Originally posted here on May 25
Social engineering is commonly misunderstood and even ignored by businesses because it’s a harder concept to grasp when businesses can point to firewalls or antivirus patches for their cybersecurity protection. Alarmingly, only 3% of malware will try to exploit an exclusively technical flaw whereas the rest targets people through social engineering (KnowBe4). Social engineering has been around for far longer than computers were even thought of, the con artist was somewhat of an early form of this.
“Now we can join the two worlds of social engineering and technology to make it a very difficult type of attack to stop.” — Bastien Treptel, Co-Founder of CTRL Group
Technology is now helping people with creative social engineering techniques. Affordable and accessible devices can allow you to copy people’s voices or typing patterns. For example if you have a few minutes of someone’s voice online, you can download it and put it into an AI or ML system. This will synthesise the voice so that you can call up anyone pretending to be that person. The game keeps changing because new tools can be used to trick us into thinking that a claim is legitimate, and often those tricks will harp back to original human emotions. Essentially a successful social engineer is trying to achieve access into an organisation that they wouldn’t otherwise have, whether it be to get identities, data or just access to a function or asset.
“It’s a shame that businesses aren’t thinking about these things because it is by far the easiest way to get into an organisation.”

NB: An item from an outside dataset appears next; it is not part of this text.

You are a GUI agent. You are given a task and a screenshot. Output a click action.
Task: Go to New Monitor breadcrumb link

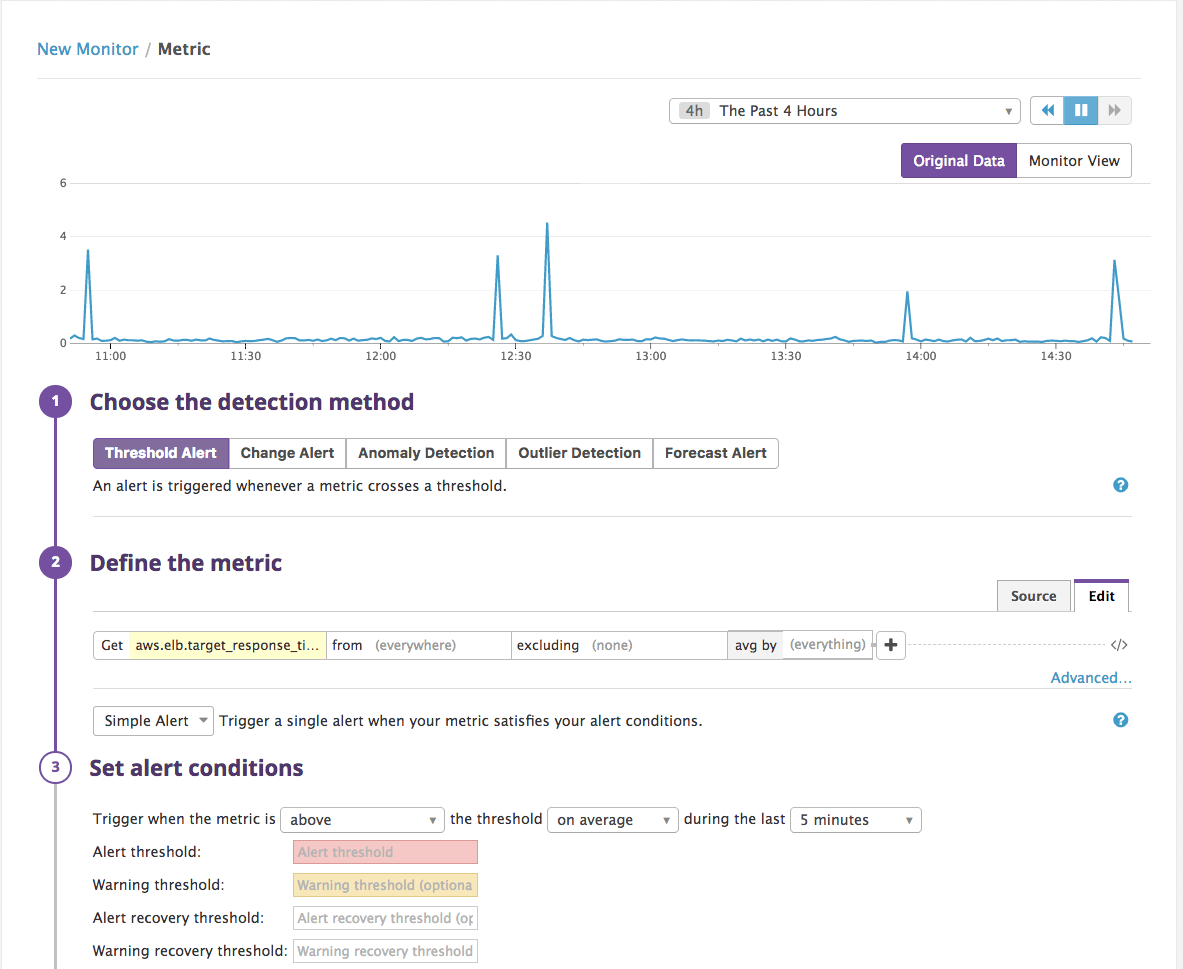pyautogui.click(x=88, y=49)
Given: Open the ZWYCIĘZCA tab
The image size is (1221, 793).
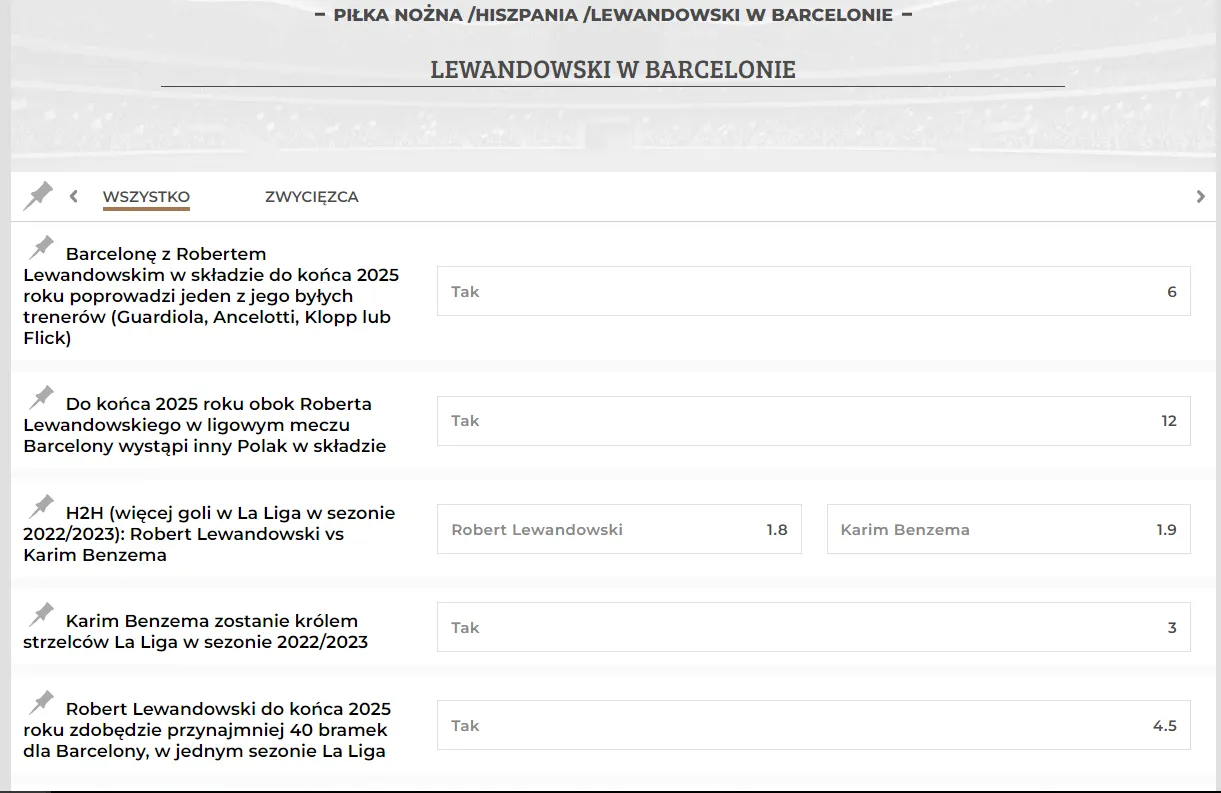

The biggest challenge with social engineering is education, which is perhaps the cause of why it is so misunderstood. The pain in this misunderstanding is how the onus falls on the IT department to protect data and systems. This department is great at technical solutions, such as enabling endpoint protection, firewall, and antivirus systems, however these solutions are limited to the technical realm. There needs to be involvement with the business leaders and other departments because social engineering attacks require the attention of a holistic mindset. This kind of thinking will allow for fairly simple preventative measures to take place, such as mandating a question that everyone in your office needs to ask, for example “How was your weekend?” And have a specific response to it that changes monthly. This isn’t a technical solution but it’s enough to scare a hacker away because it’s confronting.
A typical ethical attack carried out by CTRL Group would involve gathering as much information as possible. This would be information about the business, its employees and their roles. Even getting onto the dark web to see if anyone who works for that company has been in a previous breach, because this could reveal some useful passwords. The team will make sure to have a fair bit of information about the organisation before they go anywhere near it, understanding the people and who’s in what role (often sharing the name of the IT manager will get you through the door).
Then they look at taking the path of least resistance. An example could be to call the accountant and mimic the CTO with the voice mimicking tool and ask them to pay money to an account and tell them you’re going to send an email so they can verify it’s you. With this tactic you’ve essentially ensured them that you have two forms of verification, voice and email. A simple strategy to overcome this vulnerability is to have multi-factor authentication, or make your two factor authentication an outbound, such as calling back the number yourself to check that it was the right person calling.
“The hacker mindset is just curiosity.”
Psychology, cultural trends, and news are all tools used by hackers. The current global pandemic of COVID-19 has seen the cybersecurity landscape shift and increase in orders of magnitude. A lot of hackers are using this opportunity to use the natural goodwill of people wanting to help victims and healthcare workers. Criminal organisations even use the help of psychologists to understand when humans might be vulnerable and then create scripts for people who will make calls to unsuspecting victims.
Social engineering remains as one of the top causes for successful exploits along with unpatched software, as they have been for over three decades now. It’s time to get your whole organisation talking about this and treating it like the threat it actually is.